PASSAGE TO READ
━━━━━━

In Loving Monday, chapters 9-11, John Beckett explains “Dualism,” the idea that life is separated into sacred and secular, “higher” and “lower,” eternal and physical. This way of thinking puts the daily tasks of the workplace into the “lower,” non-spiritual realm.

Our culture is thoroughly saturated with dualism. In this view, business and most occupations are relegated to the lower, the worldly, the material realm. As such they are perceived to lack dignity, spirituality, intrinsic worth, and the nobility of purpose they deserve.

- John Beckett, Loving Monday, page 69.

Back to body fluids. They are generally, well, nasty. Blood, sweat, mucus, saliva—it’s all just plain gross. These things certainly do not seem to enter the spiritual realm, especially when they soak into the bedsheets, the carpet, and the floor just before the toilet.

Yet when I think of dualism, repulsive body fluids come to mind. More specifically, I think of spit, and I certainly agree with Beckett that dualism is a fallacy. The Gospel writers would throw dualism out the window, too.

There some people brought to him a man who was deaf and could hardly talk, and they begged him to place his hand on the man.

After he took him aside, away from the crowd, Jesus put his fingers into the man’s ears . . .

Eeeww—ear wax. And was the man thinking, “Where have this guy’s fingers been? Are his hands clean?” (I have heard that to avoid contagious illnesses, keep other people’s hands away from your eyes and ears.)

. . . Then he spit and touched the man’s tongue. He looked up to heaven and with a deep sigh said to him, “Ephphatha!” (which means, “Be opened!”). At this, the man’s ears were opened, his tongue was loosened and he began to speak plainly.

- Mark 7:32-35

This deaf man did not sit in a tastefully-decorated lobby, reading a magazine as he waited for the doctor appointment scheduled a month in advance. Jesus had no disinfected exam room, and He wore no gloves. The Lord’s healing was hands-on and unsterilized. He spat, told the man to “say Ahhh,” and touched the man’s tongue with His saliva. This Jesus—Creator of the universe, King of kings, Mighty God—in His humanity used the earthy, bodily things of man for the spiritual things of God. He spat to heal.

I can make no dualistic distinctions to receive the Lord’s healing or to be of spiritual service. The things of heaven are intimately connected with the things of earth. The Kingdom of God is at hand, is in our midst, is in hands getting dirty to wipe the sweat of fever off a child’s burning brow and mop up the rank vomit of illness which soaks into my floors, my clothes, my hair.

The Kingdom of heaven. What is it like?

- a mustard seed (Matthew 13:31)
- leaven (Matthew 13:33)
- hidden treasure (Matthew 13:44)
- a merchant seeking fine pearls (Matthew 13:45)
- a dragnet cast into the sea (Matthew 13:47)
- a sower sowing seeds (Matthew 13:24)

To explain His Kingdom to us, God uses the example of tradesmen in their workplaces—a merchant, a fisherman, a farmer, a woman making bread. According to the Gospels, there is no dualism. Thank God.

I want to remember this in my daily tasks. I want to encourage the young mother who complains that “all” she does every day is play with her toddler and fold laundry. This kind of work is Kingdom Work.

━━━━━━

DATA
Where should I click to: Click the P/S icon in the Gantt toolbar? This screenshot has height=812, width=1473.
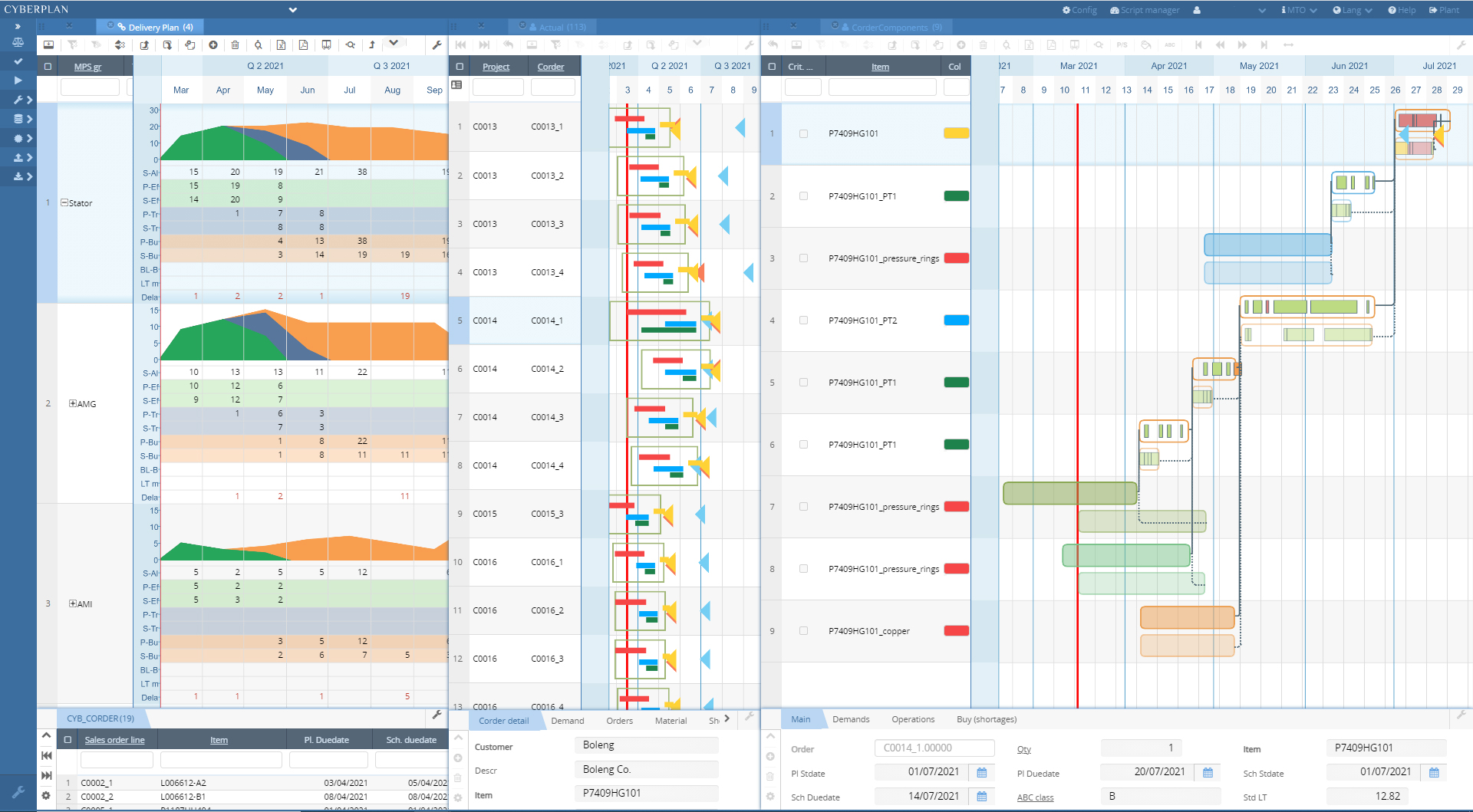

━━━━━━

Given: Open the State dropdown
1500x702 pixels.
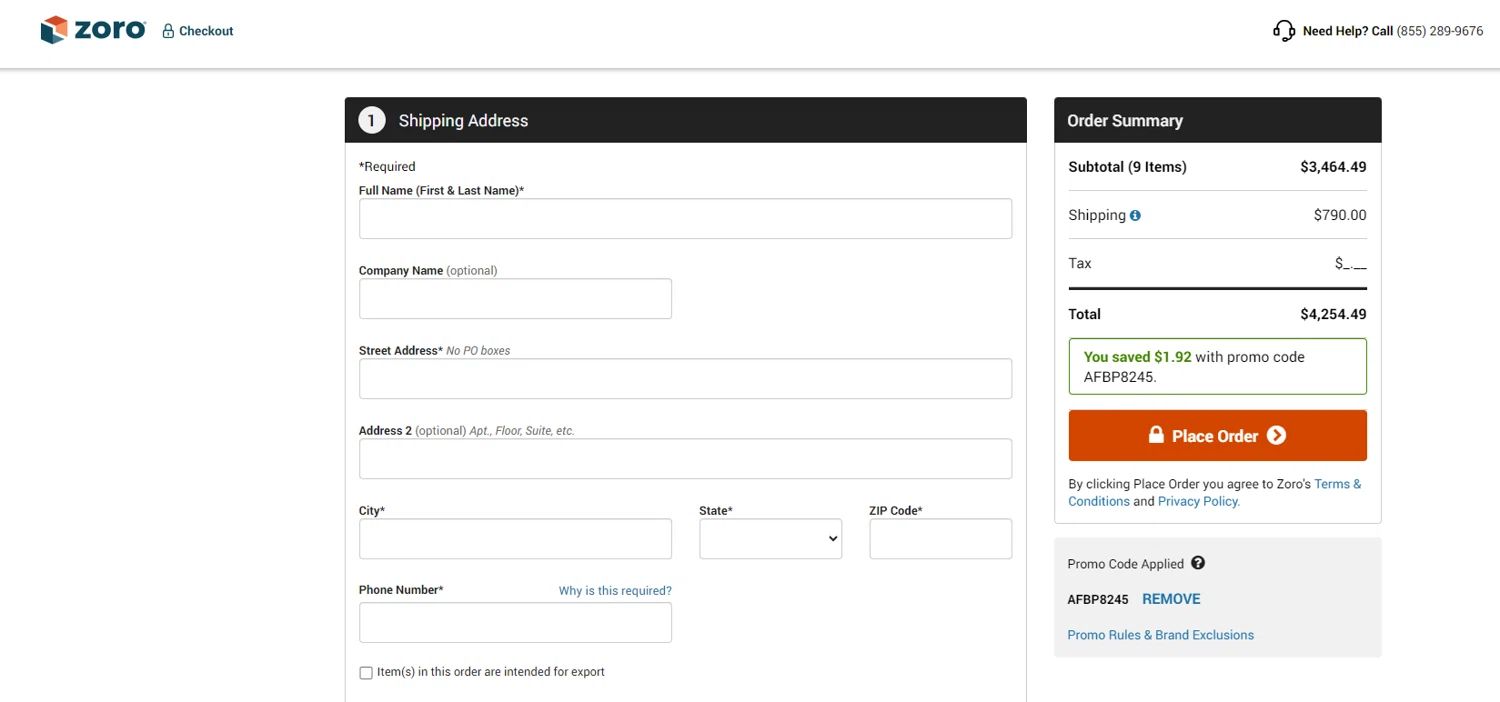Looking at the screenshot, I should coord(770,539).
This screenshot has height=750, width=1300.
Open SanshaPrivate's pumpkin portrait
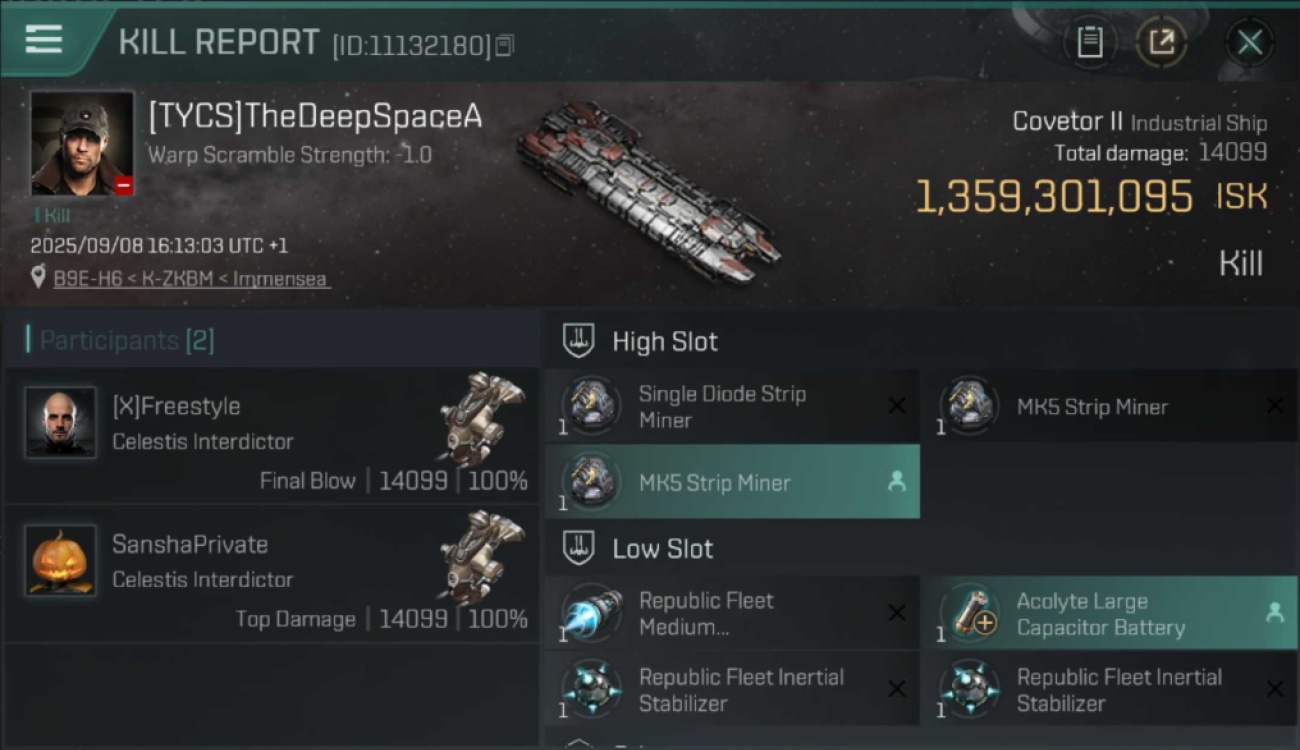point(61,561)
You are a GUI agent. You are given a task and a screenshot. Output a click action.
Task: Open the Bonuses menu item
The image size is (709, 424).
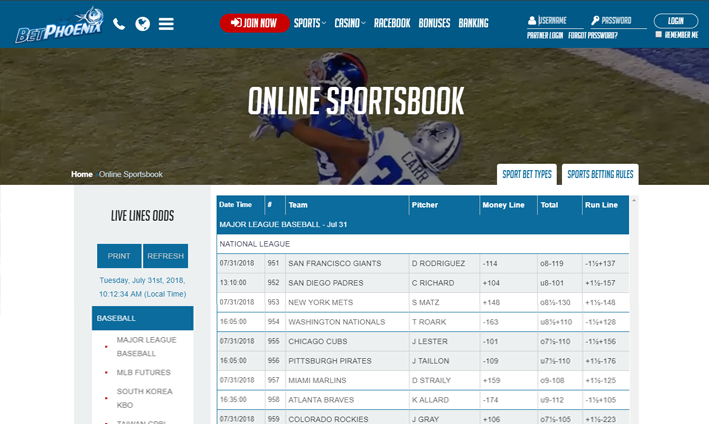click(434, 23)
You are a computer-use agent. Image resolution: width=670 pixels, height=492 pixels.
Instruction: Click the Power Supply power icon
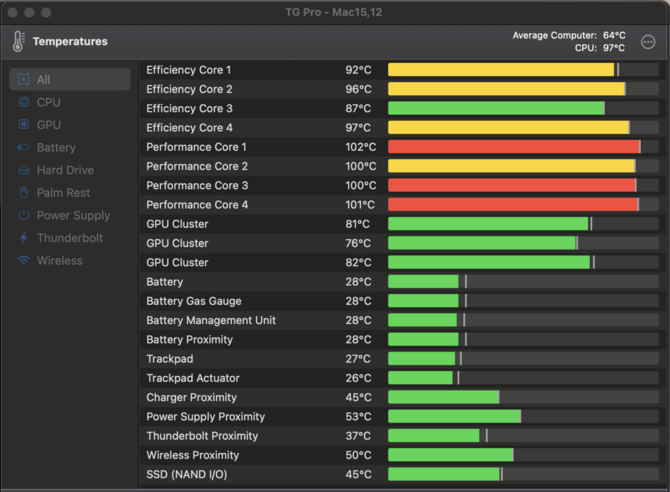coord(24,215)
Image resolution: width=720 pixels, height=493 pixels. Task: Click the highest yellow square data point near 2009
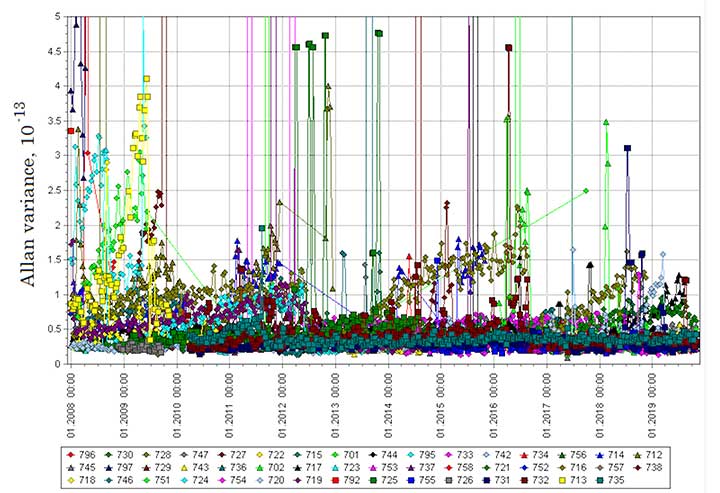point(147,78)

━━━━━━

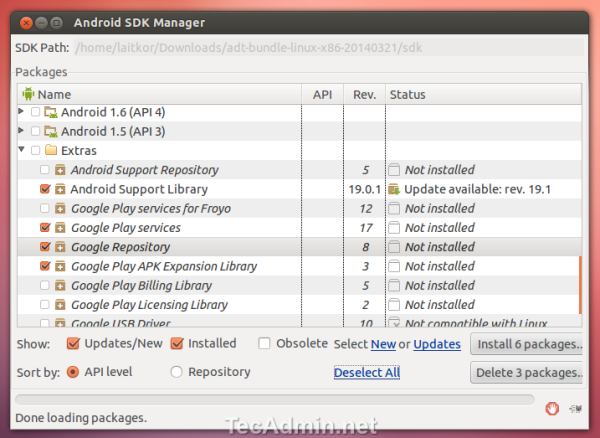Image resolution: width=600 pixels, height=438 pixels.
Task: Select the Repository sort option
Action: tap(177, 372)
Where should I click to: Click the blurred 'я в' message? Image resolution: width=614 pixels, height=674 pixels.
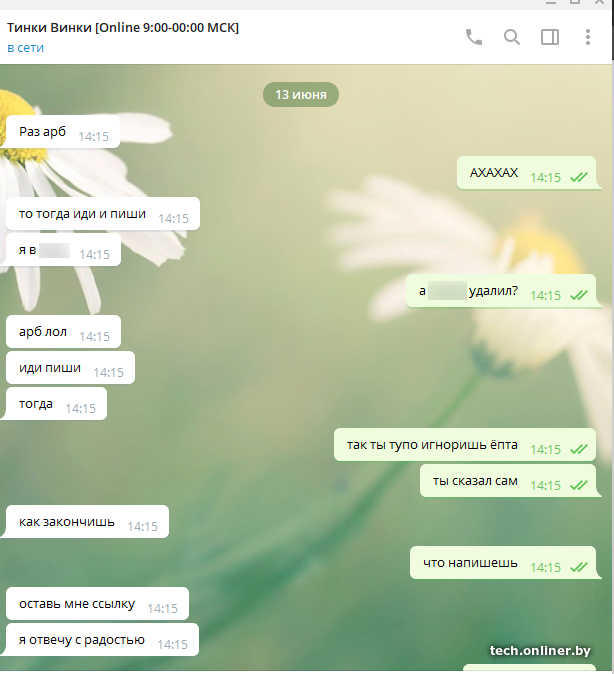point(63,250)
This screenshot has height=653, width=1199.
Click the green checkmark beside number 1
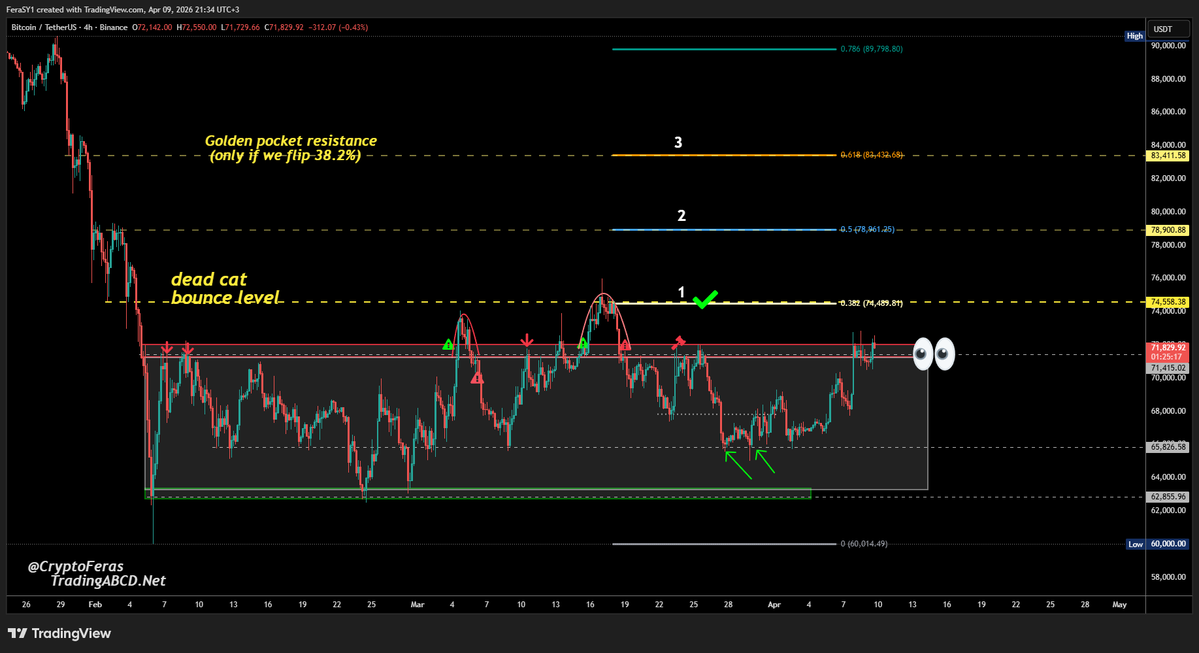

━━━━━━

OBJECTIVE 1
Decide whether each statement agrees with the passage on dualism. Answer yes or no for each and quote the words of the passage that decide it.
(a) The passage says that John Beckett explains dualism in chapters 9-11 of Loving Monday.
(b) The passage says that Jesus wore gloves when he healed the deaf man.
(c) The passage says that the writer disagrees with Beckett that dualism is a fallacy.
OBJECTIVE 2
Reproduce the passage on dualism starting at "There some people" and ending at "to speak plainly.".

RESPONSE 1
(a) Yes: "In Loving Monday, chapters 9-11, John Beckett explains"
(b) No: "He wore no gloves."
(c) No: "I certainly agree with Beckett that dualism is a fallacy"

RESPONSE 2
There some people brought to him a man who was deaf and could hardly talk, and they begged him to place his hand on the man.

After he took him aside, away from the crowd, Jesus put his fingers into the man’s ears . . .

Eeeww—ear wax. And was the man thinking, “Where have this guy’s fingers been? Are his hands clean?” (I have heard that to avoid contagious illnesses, keep other people’s hands away from your eyes and ears.)

. . . Then he spit and touched the man’s tongue. He looked up to heaven and with a deep sigh said to him, “Ephphatha!” (which means, “Be opened!”). At this, the man’s ears were opened, his tongue was loosened and he began to speak plainly.